Standard & Poor’s Global Ratings plans to launch ESG scores alongside its conventional credit ratings, to help investors get “greater transparency into ESG risk”.
The tool, which S&P has put out for public feedback ahead of the release of a final version, will “evaluate a company’s impact on the natural and social environment it inhabits, the governance mechanisms it has in place to oversee those effects, and the potential losses it may face as a result of its exposures to such environmental and social risks”.
Those losses could be caused by a series of risks, such as changes to regulation, litigation, catastrophic events and resource scarcity, S&P said.
“We believe these potential impacts, in turn, could weaken a company’s business risk and financial risk profiles over time, unless properly managed, including effective mitigation strategies,” it added. The move comes as S&P is in the process of acquiring UK-based environmental data provider Trucost for around £14m (€16.4m).
S&P is one of six ratings agencies that have signed a Principles for Responsible Investment (PRI) statement, alongside 100 investors, in support of the formal integration of ESG factors into ratings.

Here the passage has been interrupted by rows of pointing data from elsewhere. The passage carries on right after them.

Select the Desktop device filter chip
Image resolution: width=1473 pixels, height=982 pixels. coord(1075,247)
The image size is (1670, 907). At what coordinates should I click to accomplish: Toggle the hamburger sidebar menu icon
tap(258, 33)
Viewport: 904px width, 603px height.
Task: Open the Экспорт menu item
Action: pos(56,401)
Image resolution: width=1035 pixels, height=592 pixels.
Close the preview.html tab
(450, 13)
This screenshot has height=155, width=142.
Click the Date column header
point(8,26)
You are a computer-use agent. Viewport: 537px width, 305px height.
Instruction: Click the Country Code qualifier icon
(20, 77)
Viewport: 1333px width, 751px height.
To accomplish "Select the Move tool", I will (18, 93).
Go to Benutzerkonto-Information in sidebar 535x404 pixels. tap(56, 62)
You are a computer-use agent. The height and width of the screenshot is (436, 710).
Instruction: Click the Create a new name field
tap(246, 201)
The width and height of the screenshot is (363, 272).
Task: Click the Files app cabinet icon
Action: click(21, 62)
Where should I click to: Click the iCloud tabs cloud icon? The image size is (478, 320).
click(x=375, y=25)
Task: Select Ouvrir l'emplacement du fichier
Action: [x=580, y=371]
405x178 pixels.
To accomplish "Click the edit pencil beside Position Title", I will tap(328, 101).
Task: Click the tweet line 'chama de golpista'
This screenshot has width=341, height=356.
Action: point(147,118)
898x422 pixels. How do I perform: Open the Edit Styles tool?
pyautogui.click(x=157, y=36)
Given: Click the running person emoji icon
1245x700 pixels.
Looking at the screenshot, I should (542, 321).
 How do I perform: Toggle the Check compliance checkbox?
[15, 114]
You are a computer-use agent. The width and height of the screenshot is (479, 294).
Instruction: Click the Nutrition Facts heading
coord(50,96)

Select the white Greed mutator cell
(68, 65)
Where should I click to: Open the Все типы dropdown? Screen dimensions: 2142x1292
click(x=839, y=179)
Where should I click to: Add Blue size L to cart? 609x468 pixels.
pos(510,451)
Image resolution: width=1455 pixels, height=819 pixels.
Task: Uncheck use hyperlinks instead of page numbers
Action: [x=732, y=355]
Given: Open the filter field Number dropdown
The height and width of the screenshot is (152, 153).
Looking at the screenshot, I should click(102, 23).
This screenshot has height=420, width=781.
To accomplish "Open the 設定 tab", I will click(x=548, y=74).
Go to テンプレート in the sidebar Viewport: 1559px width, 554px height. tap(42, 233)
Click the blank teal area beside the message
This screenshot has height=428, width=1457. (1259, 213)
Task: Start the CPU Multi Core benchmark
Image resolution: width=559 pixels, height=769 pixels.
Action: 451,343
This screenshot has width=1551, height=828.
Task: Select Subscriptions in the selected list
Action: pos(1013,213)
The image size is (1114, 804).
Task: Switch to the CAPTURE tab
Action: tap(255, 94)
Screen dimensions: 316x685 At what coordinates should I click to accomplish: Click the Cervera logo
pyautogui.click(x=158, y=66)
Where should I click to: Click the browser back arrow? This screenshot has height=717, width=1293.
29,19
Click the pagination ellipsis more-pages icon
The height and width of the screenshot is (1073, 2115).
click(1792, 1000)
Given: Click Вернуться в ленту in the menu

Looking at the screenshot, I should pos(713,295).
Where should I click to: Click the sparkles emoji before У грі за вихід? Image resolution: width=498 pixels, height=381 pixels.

According to the new proposal, firms will be ranked on their exposure to risk over the medium- (two to five years) and long- (five years onwards) term, with more emphasis on the medium-term. They will be judged on their ‘environmental risk profile’, ‘social risk profile’, ‘management and governance’, and ‘environmental and social risk management’. The four categories are likely to be given different weightings in the final version “based on our view of their importance relative to the other[s]”.
The ultimate rating, which S&P stresses would be completely separate from the main credit rating, would range from one star (“very high exposure”) to five stars (“low exposure”). Management and governance will be assessed on the same basis as it is in S&P’s credit ratings. It will include strategic positioning, risk management, organisational effectiveness and governance criteria.
A company’s environmental risks are slated to be assessed on greenhouse gas intensity, which would constitute 50% of the environmental risk weighting; and climate change impacts, water reliance, waste, pollution and toxicity, energy/land use and biodiversity.Social risks would be assessed based on the company’s management of human capital, its community and societal impact, responsibilities and relationships; engagement with customers, regulators, policymakers and industry groups; and maintenance of its social license to operate. The analyses would draw on third-party information, as well as that provided by the issuer.
“We acknowledge the complexities of categorising social phenomena for analytical purposes, and will be sensitive to overlaps and redundancies in scoring these areas,” S&P said.
In addition to these categories, both the environmental and social aspects will include a “mitigation history modifier”, which will assess a firm’s “history of success (or failure) in mitigating its environmental and social risks” over a rolling 10-year period. This would allow investors to compare the track record of peers in relation to reducing risks – for example, oil spills, toxic contamination, human rights scandals or litigation. “An issuer with a proven history of no significant environmental and social loss-related events over a meaningful time period has a less risky environmental and social risk profile, and is better positioned to face these risks in future years, compared with a company that has experienced significant losses”.
The fourth “pillar” will be an environmental and social risk management assessment, which will evaluate “the degree to which an issuer is proactively managing its environmental and social risks” and the extent to which this may reduce ESG incidents in future.
“We expect only a small proportion of the issuers we analyse to receive strong or adequate assessments for this subfactor, reflecting our view that to-date only a small proportion of issuers have developed – and are acting upon – a fully comprehensive risk management framework to specifically reduce environmental and social risks, consistent with – for example – a 2-degree Celsius scenario,” S&P said. “For this reason, we expect most issuers (at least initially) to fall in the less than adequate or weak categories.”
No details were given about how the ESG-risk scores would be financed, or when the tool will be launched. S&P Global Ratings is also consulting on a green bond assessment tool.